Accumulation of prion protein in the brain that is not associated with transmissible disease

Abstract

Prion diseases or transmissible spongiform encephalopathies are characterized histopathologically by the accumulation of prion protein (PrP) ranging from diffuse deposits to amyloid plaques. Moreover, pathologic PrP isoforms (PrP(Sc)) are detected by immunoblot analysis and used both as diagnostic markers of disease and as indicators of the presence of infectivity in tissues. It is not known which forms of PrP are associated with infectivity. To address this question, we performed bioassays using human brain extracts from two cases with phenotypically distinct forms of familial prion disease (Gerstmann-Sträussler-Scheinker P102L).
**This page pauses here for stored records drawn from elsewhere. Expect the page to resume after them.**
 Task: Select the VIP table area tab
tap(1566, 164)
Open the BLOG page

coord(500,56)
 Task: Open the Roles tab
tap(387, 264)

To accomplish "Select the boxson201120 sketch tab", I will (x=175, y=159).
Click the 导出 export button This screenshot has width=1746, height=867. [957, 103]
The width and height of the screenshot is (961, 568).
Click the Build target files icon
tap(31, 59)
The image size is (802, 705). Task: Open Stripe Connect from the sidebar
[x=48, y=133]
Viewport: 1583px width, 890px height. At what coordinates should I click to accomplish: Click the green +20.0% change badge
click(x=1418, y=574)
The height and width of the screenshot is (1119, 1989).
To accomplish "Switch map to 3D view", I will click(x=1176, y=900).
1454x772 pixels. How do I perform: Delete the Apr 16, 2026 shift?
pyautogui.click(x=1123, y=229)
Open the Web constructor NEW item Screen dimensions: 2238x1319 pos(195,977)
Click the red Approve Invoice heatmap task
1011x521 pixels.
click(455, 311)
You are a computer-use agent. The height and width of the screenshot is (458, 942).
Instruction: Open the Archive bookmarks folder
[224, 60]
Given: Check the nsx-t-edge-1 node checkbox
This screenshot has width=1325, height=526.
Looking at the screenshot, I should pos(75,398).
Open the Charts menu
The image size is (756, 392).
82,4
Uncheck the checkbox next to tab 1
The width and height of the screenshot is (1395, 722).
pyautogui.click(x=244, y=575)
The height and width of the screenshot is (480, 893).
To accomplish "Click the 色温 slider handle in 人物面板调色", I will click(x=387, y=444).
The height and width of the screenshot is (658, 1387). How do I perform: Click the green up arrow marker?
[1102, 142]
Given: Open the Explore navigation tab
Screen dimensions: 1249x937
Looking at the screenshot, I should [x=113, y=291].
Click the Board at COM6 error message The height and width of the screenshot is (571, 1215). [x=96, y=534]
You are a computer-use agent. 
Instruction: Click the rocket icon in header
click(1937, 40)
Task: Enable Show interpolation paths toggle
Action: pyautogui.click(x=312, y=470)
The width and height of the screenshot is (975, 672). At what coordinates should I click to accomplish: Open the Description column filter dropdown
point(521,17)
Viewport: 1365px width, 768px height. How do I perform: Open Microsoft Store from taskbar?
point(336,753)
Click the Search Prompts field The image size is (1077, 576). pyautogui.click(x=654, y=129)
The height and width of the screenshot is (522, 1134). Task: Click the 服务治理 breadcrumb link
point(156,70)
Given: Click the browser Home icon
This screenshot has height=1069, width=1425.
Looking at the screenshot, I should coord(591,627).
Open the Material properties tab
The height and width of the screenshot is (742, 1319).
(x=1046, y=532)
Both cases had PrP accumulations in the brain, but each had different PrP(Sc) isoforms. Only one of the brains had spongiform degeneration. Tissue from this case transmitted disease efficiently to transgenic mice (Tg PrP101LL), resulting in spongiform encephalopathy. In contrast, inoculation of tissue from the case with no spongiform degeneration resulted in almost complete absence of disease transmission but elicited striking PrP-amyloid deposition in several recipient mouse brains. Brains of these mice failed to transmit any neurological disease on passage, but PrP-amyloid deposition was again observed in the brains of recipient mice. These data suggest the possible isolation of an infectious agent that promotes PrP amyloidogenesis in the absence of a spongiform encephalopathy. Alternatively, the infectious agent may be rendered nonpathogenic by sequestration in amyloid plaques, or PrP amyloid can seed amyloid accumulation in the brain, causing a proteinopathy that is unrelated to prion disease. Formation of PrP amyloid may therefore not necessarily be a reliable marker of transmissible spongiform encephalopathy infectivity.

Fig. 1.

Immunohistochemistry of the cerebrum of Tg 101LL mice showing PrP accumulation in the vicinity of the corpus callosum. (A and B) Mouse inoculated with PrP-21. (C and D) Mouse inoculated with PrP-8. Higher-power magnification of plaques in the corpus callosum are shown in B and D. (E and F) Serial sections from a mouse inoculated with PrP-8 stained with mAb 6H4 (E) and mAb 3F4 (F). (A and B) Brains from animals developing neurological signs were examined at the terminal stages of the disease (310 days postinoculation. (C–F) Animals without neurological disease were analyzed at the end of their lifespan 562 days postinoculation (C and D) and 731 days postinoculation (E and F). (A–E) PrP deposits were detected by immunohistochemical analysis using mAb 6H4 that recognizes mouse PrP. (F) No immunopositivity was observed with mAb 3F4 that recognizes human PrP. (Magnifications: ×4, A and C; ×20, B and D–F.)

Fig. 2.

Immunoblot analysis of brain homogenates from mice inoculated with PrP-21 and PrP-8. (A) Lanes 1 and 2, Tg 101LL-21 (mouse with neuropathologically confirmed prion disease, 277 days postinoculation); lanes 3 and 4, Tg 101LL-8s (mouse with neuropathologically confirmed prion disease, 622 days postinoculation); and lanes 5 and 6, Tg 101LL-8a (asymptomatic mouse, without spongiform degeneration showing multicentric amyloid plaques, 703 days postinoculation). Samples in lanes 2, 4, and 6 were treated with 20 μg/ml PK. The film was overexposed to show the low levels of PK-res PrP^Sc present in the samples shown in lanes 2 and 4. (B) Low levels of PrP^Sc were identified in one 101LL-8a mouse after treatment with 20 μg/ml PK. PrP was detected with mAb 7A12.

Fig. 3.

Cold-PK digestion of brain homogenate from Tg 101LL-8 mice and controls. Lane 1, Tg 101LL-8a (asymptomatic mouse with multiple PrP-amyloid plaques, 633 days postinoculation); lane 2, Tg 101LL-8a (asymptomatic mouse with multiple PrP-amyloid plaques, 716 days postinoculation); lane 3, uninfected Tg 101LL mouse; lane 4, uninfected 129/Ola control mouse; and lane 5, ME7-scrapie-infected 129/Ola control mouse. The 22- to 24-kDa PrP band (corresponding to “cold PK”-resistant fragment of PK-sensitive PrP^Sc) is present only in the ME7 scrapie-infected control mouse. All samples were treated with 250 μg/ml PK on ice for 1 h and deglycosylated with PNGase F. ME7 scrapie control was loaded at ≈25% of the concentration of lanes 1–4 to allow comparison. The blot was probed with mAb 7A12. The image was cropped from a single blot to remove lanes with irrelevant samples.